Ajakan tersebut disampaikan Gibran sebagai tanggapan atas pernyataan Deddy yang sebelumnya mendorong para pejabat negara, termasuk Wakil Presiden, untuk mulai berkantor di IKN.
“Terima kasih atas masukan dari Bapak Anggota Dewan Yang Terhormat Deddy Sitorus.
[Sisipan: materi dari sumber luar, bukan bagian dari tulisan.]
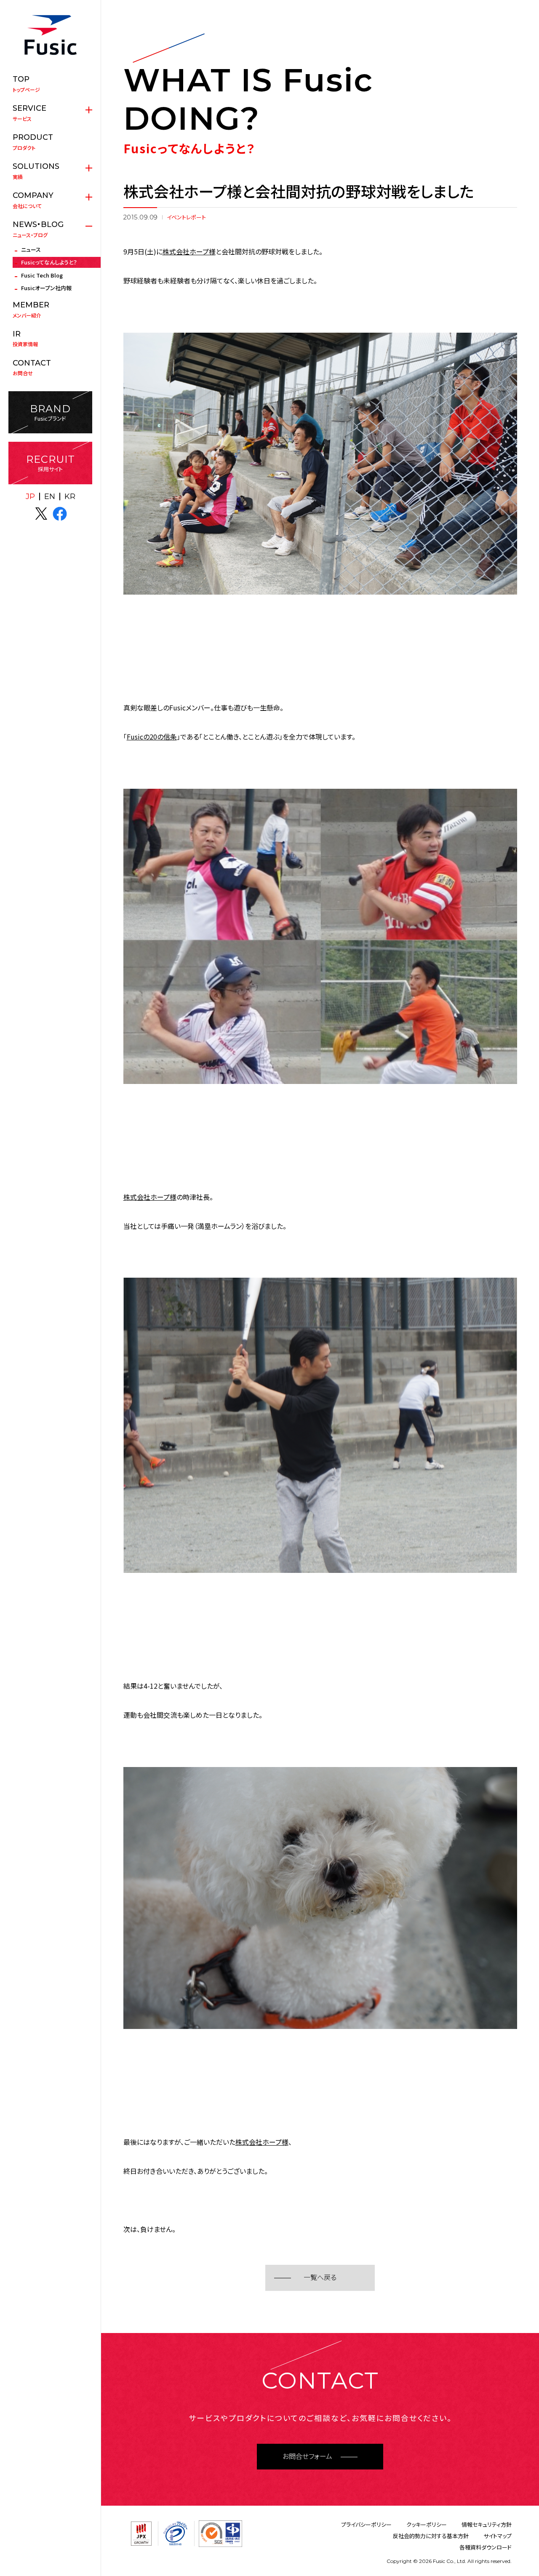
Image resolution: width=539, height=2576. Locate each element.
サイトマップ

Nanti kita sama-sama berkantor di IKN,” ujar Gibran dalam keterangan tertulis, Kamis (9/4/2026).
IKN Ditargetkan Jadi Ibu Kota Politik 2028
Gibran menegaskan bahwa IKN akan menjadi pusat pemerintahan secara penuh pada 2028. Hal itu mencakup seluruh cabang kekuasaan negara, mulai dari eksekutif, legislatif hingga yudikatif.
“Sehingga penyelenggaraan negara baik dari sisi eksekutif, yudikatif dan legislatif harus terpenuhi,” katanya.
IKN sendiri berada di Kalimantan Timur dan menjadi proyek strategis nasional yang ditujukan untuk pemerataan pembangunan serta mengurangi beban Jakarta sebagai pusat pemerintahan.
Baca Juga: Usulan Jusuf Kalla Ditolak, Gibran Tegaskan Harga BBM Tak Naik
Dorongan DPR untuk Optimalkan Fasilitas IKN
Sebelumnya, dalam rapat antara Otorita IKN dan Komisi II DPR, Deddy Sitorus menekankan pentingnya pemanfaatan gedung-gedung yang telah dibangun di kawasan ibu kota baru tersebut.
Ia bahkan secara tegas meminta agar sejumlah pejabat tinggi negara mulai berkantor dan menetap di IKN agar aset negara tidak terbuang sia-sia.
“Wakil Presiden, Menteri Kehutanan, Menteri Desa, Menteri Transmigrasi sana, dong, tinggal. Uang negara itu barang,” ujar Deddy.